Too Busy to Answer These Questions?

You may be on your way to a heart attack.

Is there a heart attack in your future? Unfortunately for many CEOs, the answer is yes. Fortunately, enough has been written about heart-attack warning signs that a likely candidate could change his or her behavior before it's too late. Consider these questions: Do you clench your fists during ordinary conversation? Do you become easily irritated or angry at relatively minor mistakes your family members, friends, employees, or complete strangers make? Do you find these mistakes difficult to overlook? Do you find yourself unwilling or unable to laugh at things your friends and associates laugh at? Are you overly proud of your ideas; do you enjoy telling your friends and/or associates about them? Do you have rigid opinions on just about everything which you angrily defend at the drop of a hat? Do you frequently find yourself thinking or saying that people can't be trusted or that everyone has a selfish angle or motive? Do you see everything as a contest and feel compelled to win? Do you find it difficult to compliment or congratulate other people with honest enthusiasm? These are warning signs for a person racing toward a heart attack. In their book Treating Type A Behavior and Your Heart, Dr. Meyer Friedman, M.D., and Diane Ulmer, R.N., suggest that if you answered "yes" to any three or more of the above, it's time for you to see your doctor. And tomorrow isn't too soon. Here's another opportunity to check your cardiac quotient: It's "The Glazer Stress Control, Life Style, Self-Evaluation Questionnaire," developed by Dr. Howard I. Glazer, director of behavior management systems at EHE Stresscontrol Systems, Inc.
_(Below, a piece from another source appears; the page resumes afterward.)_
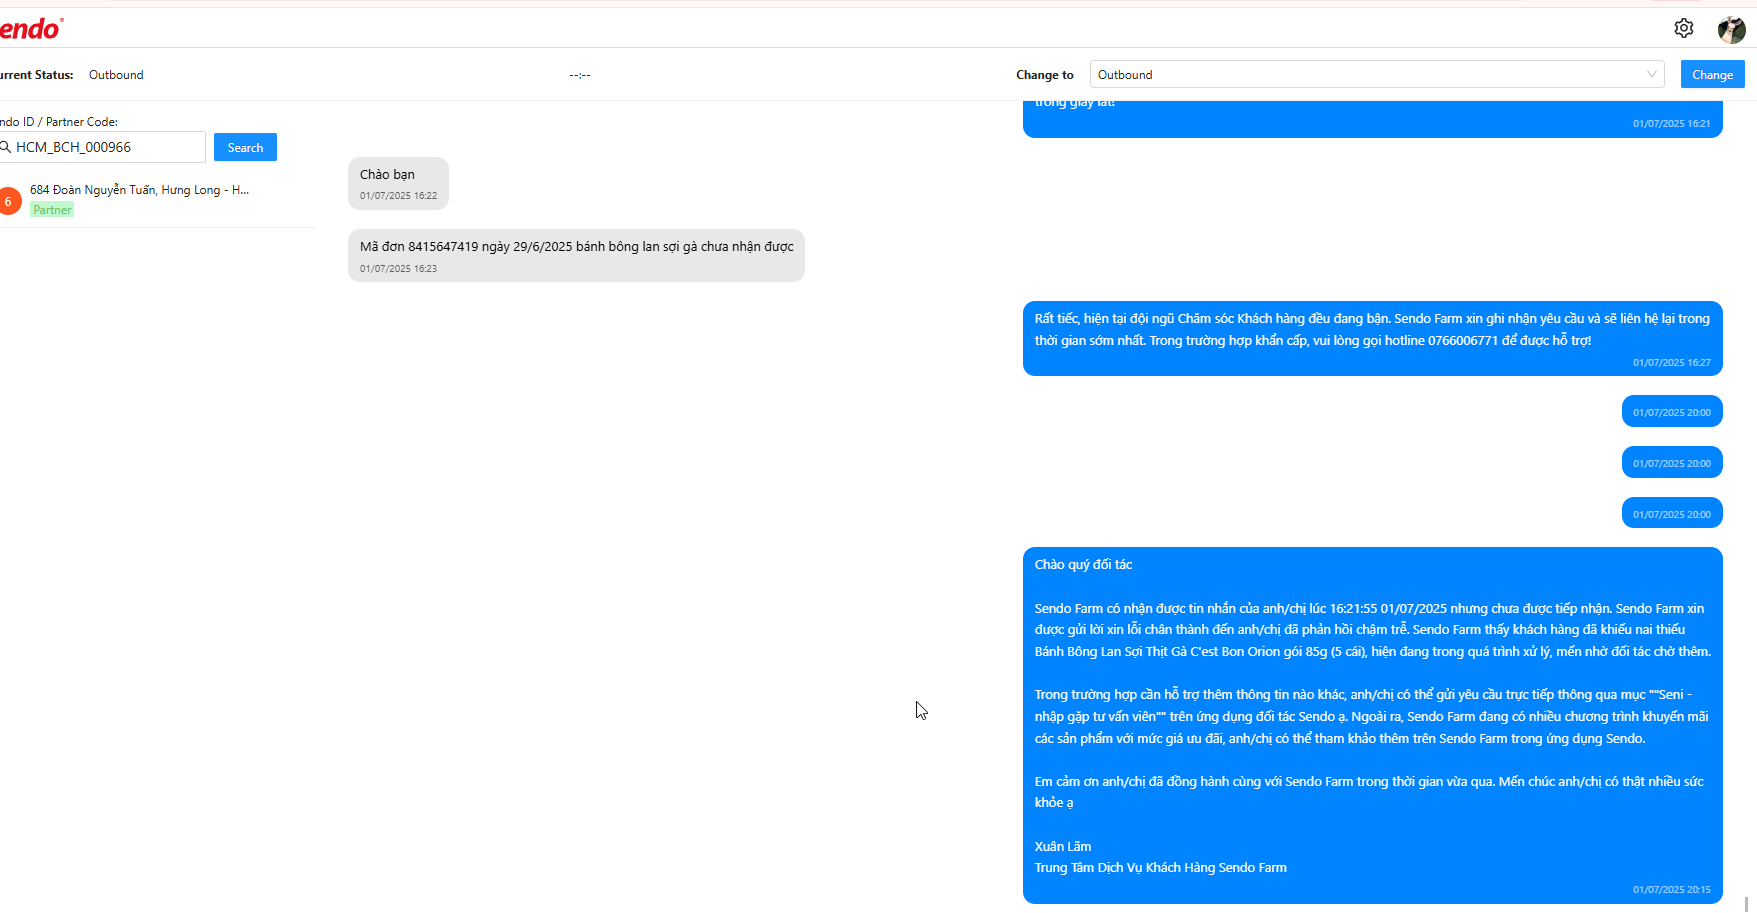Click the orange unread badge showing 6
This screenshot has width=1757, height=913.
point(9,201)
It lists twenty pairs of adjectives (or phrases) separated by a series of horizontal numbers from 1 through 7. The questionnaire explains that each of these pairs was chosen to represent two kinds of contrasting behavior and that each of us belongs somewhere along the line between the two extremes from 1 to 7. The questionnaire asks you to place yourself where you think you belong between the two extremes. Grade yourself from 1 to 7 on each of these pairs of contrasting behavior patterns. The questionnaire is listed completely in Friedman and Ulmer's book. Here are some sample questions: 1. Doesn't mind leaving things temporarily unfinished (or) Must get things finished once started.
2. Calm and unhurried about appointments (or) Never late for an appointment.
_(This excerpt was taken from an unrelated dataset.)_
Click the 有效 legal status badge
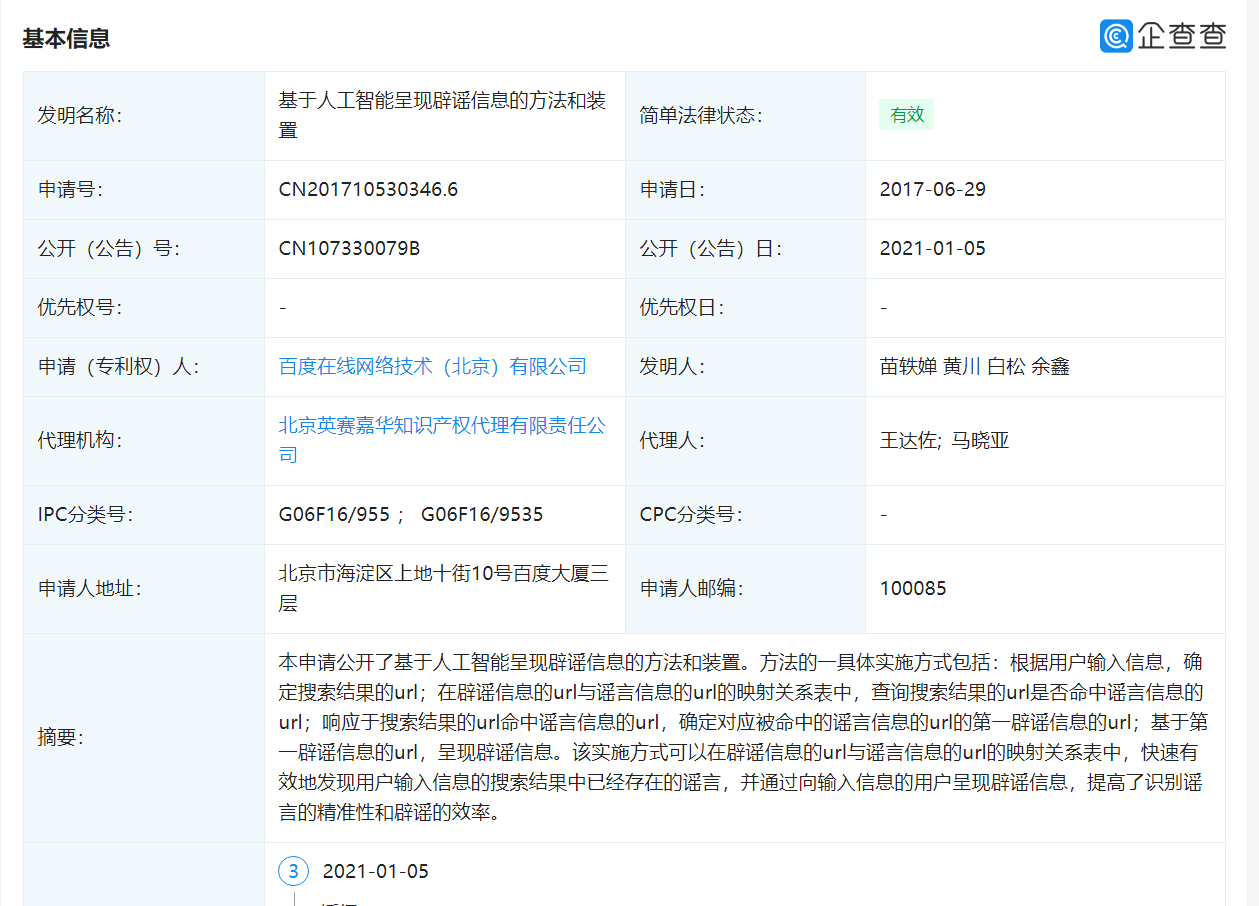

3. Not competitive (or) Highly competitive.
4. Listens well, lets others finish speaking (or) Anticipates others in conversation (nods, interrupts, finishes sentences for the other).
5. Never in a hurry, even under pressure (or) Always in a hurry.
6. Able to wait calmly (or) Uneasy when waiting.
7. Easygoing (or) Always going full speed ahead.
8. Takes one thing at a time (or) Tries to do more than one thing at a time, thinks about what to do next. 9. Slow and deliberate in speech (or) Vigorous and forceful in speech (uses lots of gestures).
10.Concerned with satisfying himself, not others (or) Wants recognition from others for a job well done.
SCORING: After answering all 20 questions, if you scored from 110 to 140, you are Type A/1. If you are over 40 and smoke, you are likely to have a high risk of developing cardiac illness. If you scored from 80 to 109, you are Type A/2. You are cardiac prone, but your risk is not as high as A/1. Nevertheless, pay careful attention to advice given to A/1s. If you scored from 60 to 79, you are type AB. This is a healthier pattern than A/1 or A/2 but you have the potential for slipping into Type A behavior and you should be aware of this. If you scored from 30 to 59, you are Type B/2. You are less cardiac prone. You are generally relaxed and cope well with stress. If you scored 9 to 29, you are Type B/1. You tend to have extremely low risk traits. Your behavior expresses few of the reactions associated with cardiac disease. But, in my nonprofessional opinion, there is the possibility you may already be dead.